## Excerpted passage
- Opening Delimiter -

For Steve Markey, design director at Atlanta-based senior living developer Galerie Living, design is practically in his DNA. “Having grown up in Europe surrounded by beautiful architecture, art and music, I found myself naturally drawn to artistic endeavors,” says Markey, who lived in Italy, Belgium and Germany, eventually moving back to the States at age 17. “My parents exposed us to travel, museums, symphonies and operas all over the continent. That exposure to the arts set a foundation that never left me.”

With a passion for design, he went on to teach himself everything he could about architecture—particularly classicists of the early 20th Century and U.S. architecture, with a focus in Atlanta architecture. Today, with more than 40 years of design experience, Markey has made his mark with high-end projects across the globe, including some of Atlanta’s most iconic estates, communities and clubs. He was also a founding member of the Southeast Chapter of the Institute of Classical Architecture and Art (ICAA).”

- Closing Delimiter -

## About this task
Continue the profile of Galerie Living design director Steve Markey, picking up after its final sentence.

(Data records)
- Opening Delimiter -

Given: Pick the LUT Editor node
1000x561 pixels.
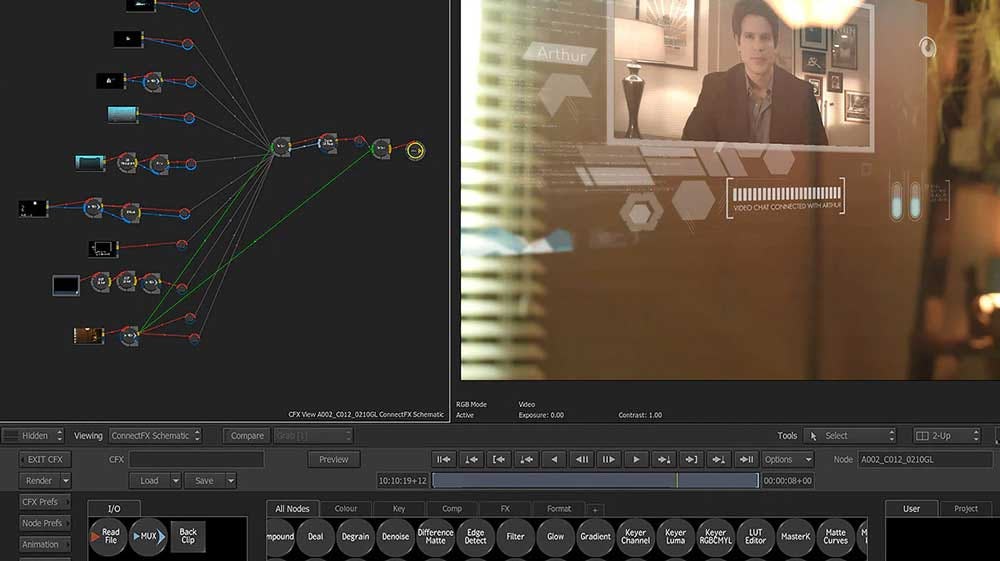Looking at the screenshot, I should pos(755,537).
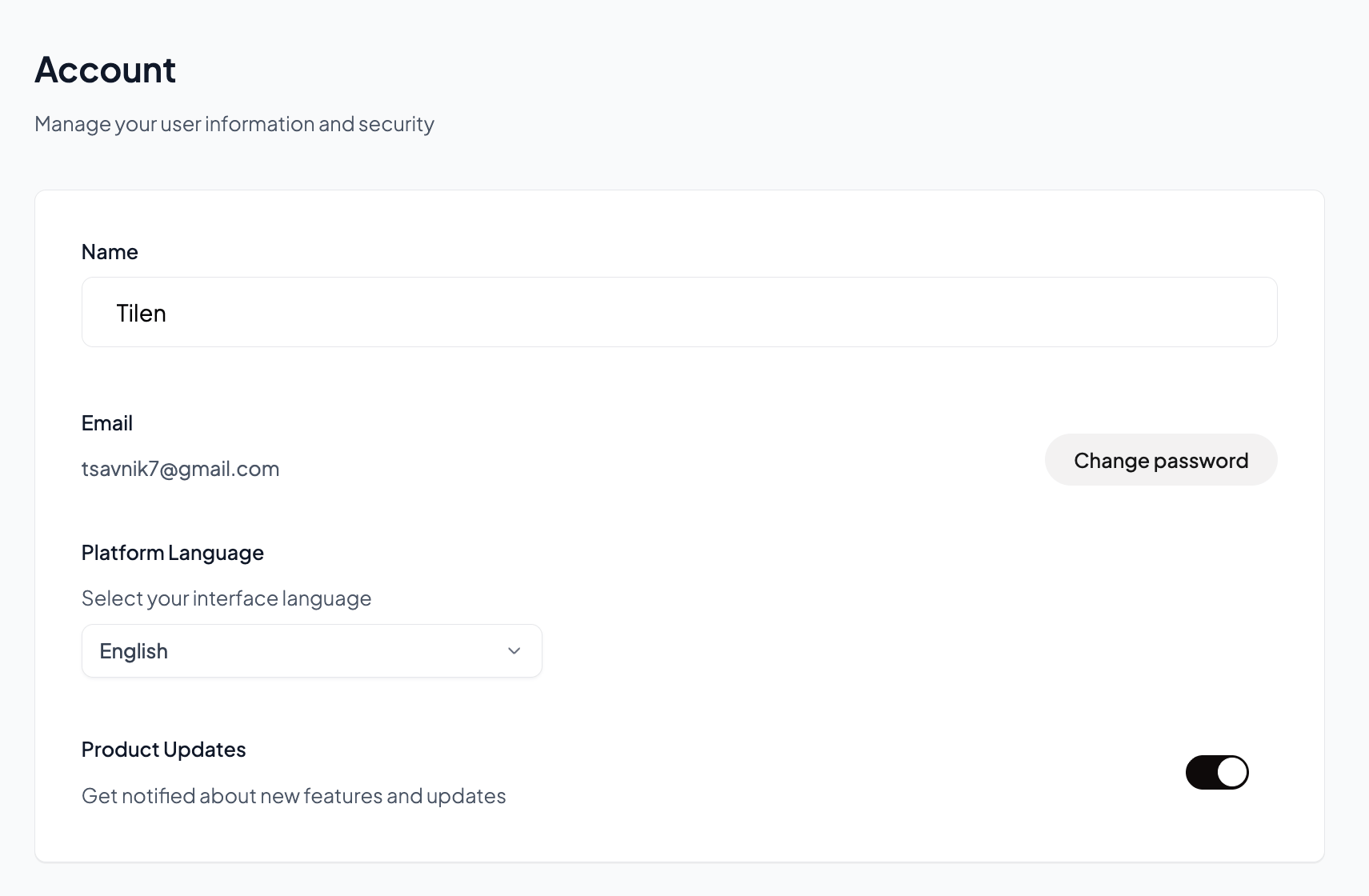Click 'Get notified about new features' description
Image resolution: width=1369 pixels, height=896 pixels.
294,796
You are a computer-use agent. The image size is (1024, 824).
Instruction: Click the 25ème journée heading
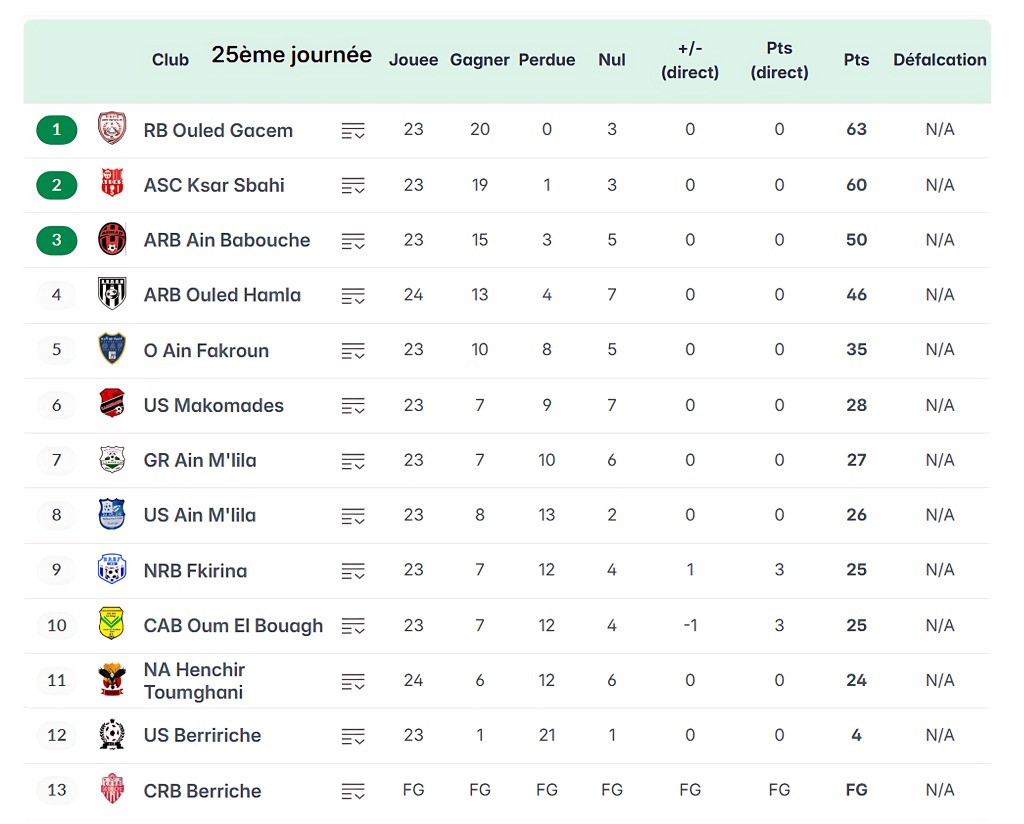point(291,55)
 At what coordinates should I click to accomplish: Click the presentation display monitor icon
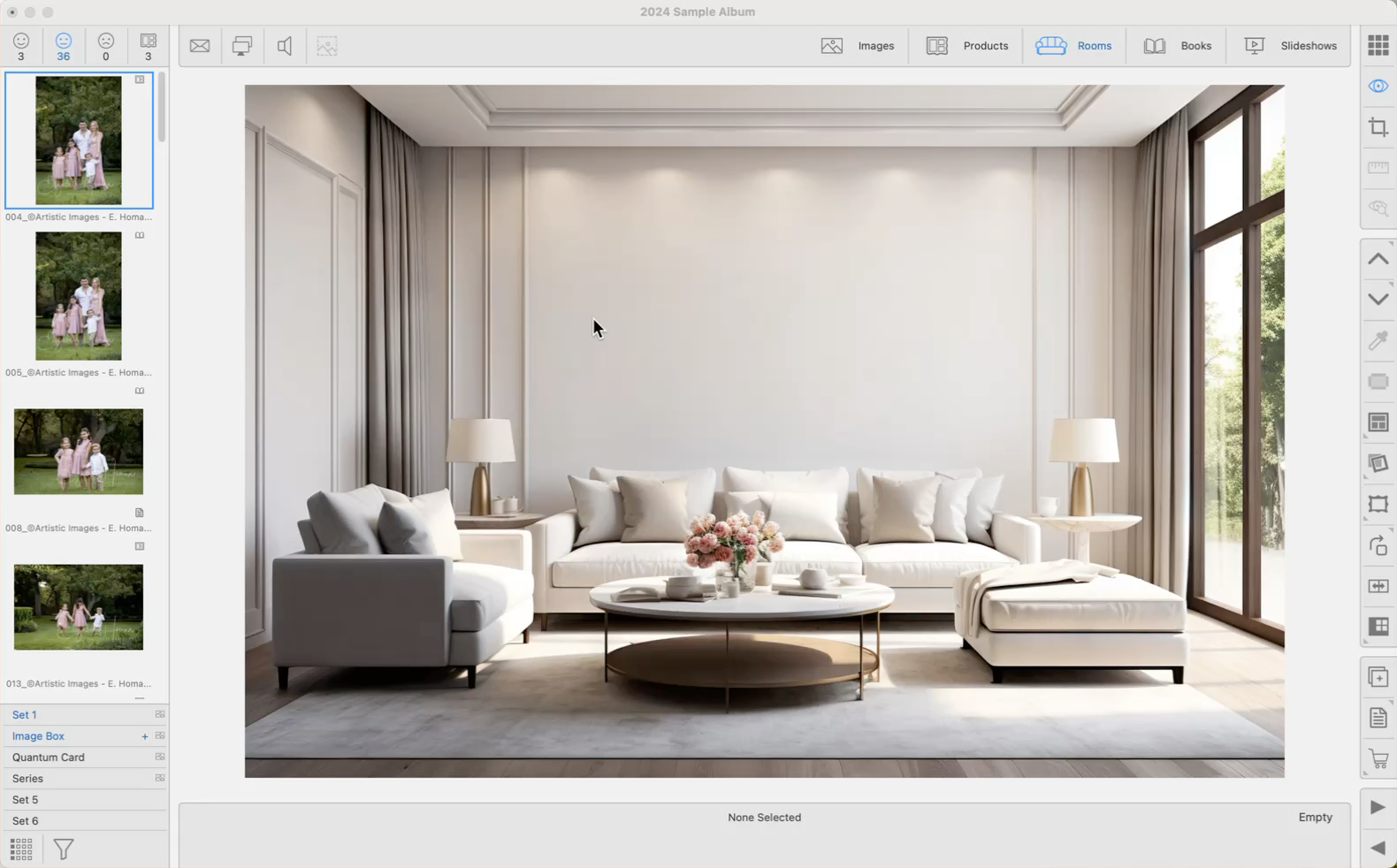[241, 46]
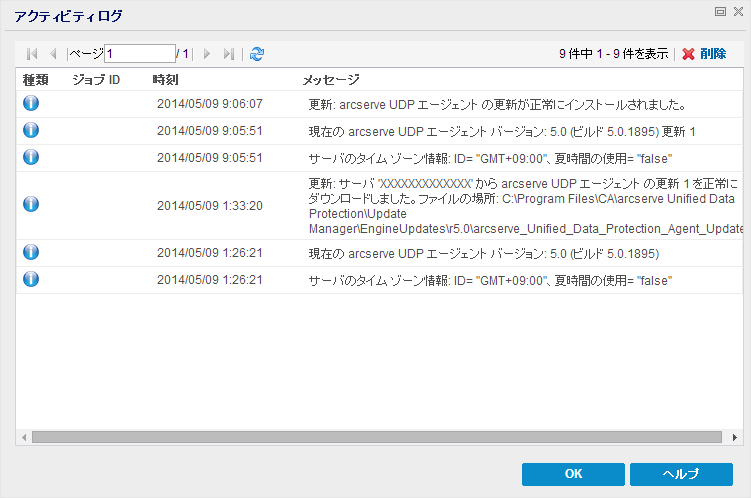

- Closing Delimiter -

## Solved problem
One of his latest achievements is Corso Atlanta, an award-winning senior living facility that brings a luxurious slice of Paris to Buckhead, pairing European design sensibilities with “transitional contemporary aesthetic elements.” We spoke with Markey about his kismet relationship with Galerie Living, the inspiration behind his creative process and the future of livable design.

What led you to Galerie Living?

I had just switched to a new architectural firm as a senior designer when I heard of a client they were courting who might want to build a “city block of Paris” in Atlanta. I knew right away that I wanted to design that project, not realizing the partner in charge already had me slated for the work. I started off designing a different project for that client, Tim Gary, CEO of Galerie Living. Tim and I hit it off immediately, and it was an easy transition to move from that project (Village Park Milton) to the Paris project, which was Corso Atlanta. So I came here because Tim has the vision to create beautiful projects, and I’ll stay because he supports that vision by his actions every day.

What do you think has contributed to your success as a designer?

I have a holistic approach to design; all elements of architecture, landscape and interiors combine in everything I do. I do not believe in “form follows function,” and I do not believe in “function follows form.” I design in 3D—everything at once, all together. I have described the process as having an ever-evolving Rubik’s cube slowly rotating above my head.

How is design important in creating a successful community?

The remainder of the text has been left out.